REKLAMA

Nie zostanę trenerem Pokemonów

Gra Pokemon GO przebojem zdobyła świat. Wielu z moich znajomych również chwyciło za smartfony i ruszyło w teren łapać wirtualne stworki. Sam nie potrafię się przemóc.

Pokemon Go Pokemony
REKLAMA
REKLAMA

Pokemon GO to globalny fenomen, na który patrzę z mieszaniną zdziwienia i fascynacji. Dziwię się, bo sam się nie wciągnąłem. Pobrałem grę, przeszedłem kilkaset metrów i stwierdziłem, że nie jest to rozrywka dla mnie. Dlaczego nie zostanę trenerem Pokemonów? Z co najmniej trzech powodów.
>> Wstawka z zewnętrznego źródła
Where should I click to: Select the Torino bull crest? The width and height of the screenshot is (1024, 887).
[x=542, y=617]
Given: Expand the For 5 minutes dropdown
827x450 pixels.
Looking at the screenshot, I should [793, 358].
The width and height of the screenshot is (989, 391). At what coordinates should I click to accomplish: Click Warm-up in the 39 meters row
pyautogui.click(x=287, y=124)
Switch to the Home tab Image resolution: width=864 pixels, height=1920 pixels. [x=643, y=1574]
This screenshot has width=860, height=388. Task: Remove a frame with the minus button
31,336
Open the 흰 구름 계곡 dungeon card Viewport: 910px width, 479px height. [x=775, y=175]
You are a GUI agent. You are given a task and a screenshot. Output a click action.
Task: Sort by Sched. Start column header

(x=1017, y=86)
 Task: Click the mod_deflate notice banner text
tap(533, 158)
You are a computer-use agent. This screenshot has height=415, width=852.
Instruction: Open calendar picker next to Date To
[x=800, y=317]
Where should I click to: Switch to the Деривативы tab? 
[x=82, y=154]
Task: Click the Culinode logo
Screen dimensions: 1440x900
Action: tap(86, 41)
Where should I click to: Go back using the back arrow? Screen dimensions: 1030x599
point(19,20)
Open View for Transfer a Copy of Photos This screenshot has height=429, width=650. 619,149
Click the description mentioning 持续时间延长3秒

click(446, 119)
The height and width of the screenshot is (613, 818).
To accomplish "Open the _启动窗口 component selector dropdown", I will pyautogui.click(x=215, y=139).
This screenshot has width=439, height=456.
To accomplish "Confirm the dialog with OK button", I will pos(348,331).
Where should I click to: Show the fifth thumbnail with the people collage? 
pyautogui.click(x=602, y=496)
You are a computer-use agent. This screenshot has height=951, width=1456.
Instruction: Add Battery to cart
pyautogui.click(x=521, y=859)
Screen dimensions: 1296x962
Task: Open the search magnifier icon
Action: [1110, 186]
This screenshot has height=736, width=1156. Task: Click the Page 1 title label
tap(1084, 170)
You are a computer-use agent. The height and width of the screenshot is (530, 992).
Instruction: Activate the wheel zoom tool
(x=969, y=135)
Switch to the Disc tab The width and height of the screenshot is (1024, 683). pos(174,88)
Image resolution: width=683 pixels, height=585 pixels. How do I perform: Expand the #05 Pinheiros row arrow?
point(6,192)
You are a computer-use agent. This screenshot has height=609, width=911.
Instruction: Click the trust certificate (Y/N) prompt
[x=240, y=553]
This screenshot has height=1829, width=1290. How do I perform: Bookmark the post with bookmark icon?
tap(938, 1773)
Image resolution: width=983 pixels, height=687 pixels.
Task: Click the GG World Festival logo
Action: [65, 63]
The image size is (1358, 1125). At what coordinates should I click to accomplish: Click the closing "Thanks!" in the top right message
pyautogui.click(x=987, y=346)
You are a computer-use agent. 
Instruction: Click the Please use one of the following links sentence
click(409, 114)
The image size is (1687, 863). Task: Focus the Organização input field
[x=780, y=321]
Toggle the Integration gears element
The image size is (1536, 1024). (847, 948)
Jestem za stary. Pokemony to nie mój klimat

Pokemony kojarzą mi się przede wszystkim z kreskówką, która trafiła na ekrany w połowie lat 90., a w Polsce zadebiutowała na przełomie XX i XXI wieku. Miałem koło dwudziestki, gdy pierwsza fala pokemonomanii zalała nasz kraj. Nie byłem również posiadaczem Game Boya i Nintendo, nie korzystałem z emulatora. Dlatego nie poruszyła mnie seria gier, którą wielu uważa za kultową. Nie wspominając już o tazosach z chipsów. W tamtym czasie grałem w pierwsze edycje FIFA, Medal of Honor czy doskonały RPG, „Baldur’s Gate” z Piotrem Fronczewskim w roli narratora w polskiej wersji gry. Klimat tych produkcji, jak i innych rozrywek, które mnie wówczas poruszały był daleki od kolorowych Pokemonów. „Radosna sztuka mnie przygnębia” – miał powiedzieć kiedyś Nick Holmes z mojego ulubionego zespołu Paradise Lost. Zdaję sobie sprawę, że znajdą się i tacy, którzy w pstrokaciźnie Pokemonów odnajdą mrok. Nawet gdyby, nie potrafię się przekonać do tej estetyki również dziś.

Czuję się trochę nieswojo

Grę Pokemon GO pobrałem kilka tygodni po tym, jak wybuchła światowa gorączka. Szybko przeszedłem przez konfigurację i ruszyłem w teren. Oczywiście udało mi się zdobyć pierwszego Pokemona. W zasadzie na tym koniec. Nie poczułem zewu, mięty, instynktu łowczego. Nie pomógł tryb rozszerzonej rzeczywistości. Nie rozbawił mnie Pokestop „urządzony” w pobliskiej kapliczce. Innymi słowy znów wracamy do punktu pierwszego. Nie ten klimat. Być może, gdyby zamiast Pokemonów polowało się na strzygi czy kikimory byłoby mi łatwiej. Niestety, Bulbasaur czy Vileplume wywołują wyłącznie mój szyderczy uśmiech. A przecież nie mogę być trenerem stworzenia, do którego nie mam szacunku.

Alienacja w tłumie ludzi

Ktoś (niestety nie potrafię teraz zlokalizować tego wpisu) niedawno wyraził na Facebooku zdumienie, że ludzie uganiają się za nieistniejącymi stworkami zamiast uprawiać przygodny seks. Zapewne nie postawiłbym sprawy w ten sposób, ale ta wypowiedź jest kwintesencją zjawiska. Oto bowiem setki tysięcy, jeżeli nie miliony ludzi ruszyło w pogoń za dziwnymi, kolorowymi stworzeniami, czasem zostawiając na boku wszystko co realne. Gra popularna wśród tylu osób wprowadza w stan alienacji. Oczywiście można przywołać argumenty o tym, że gracze spotykają się w kolejnych lokalizacjach, by poszukiwać rzadkich Pokemonów, integrują się itp.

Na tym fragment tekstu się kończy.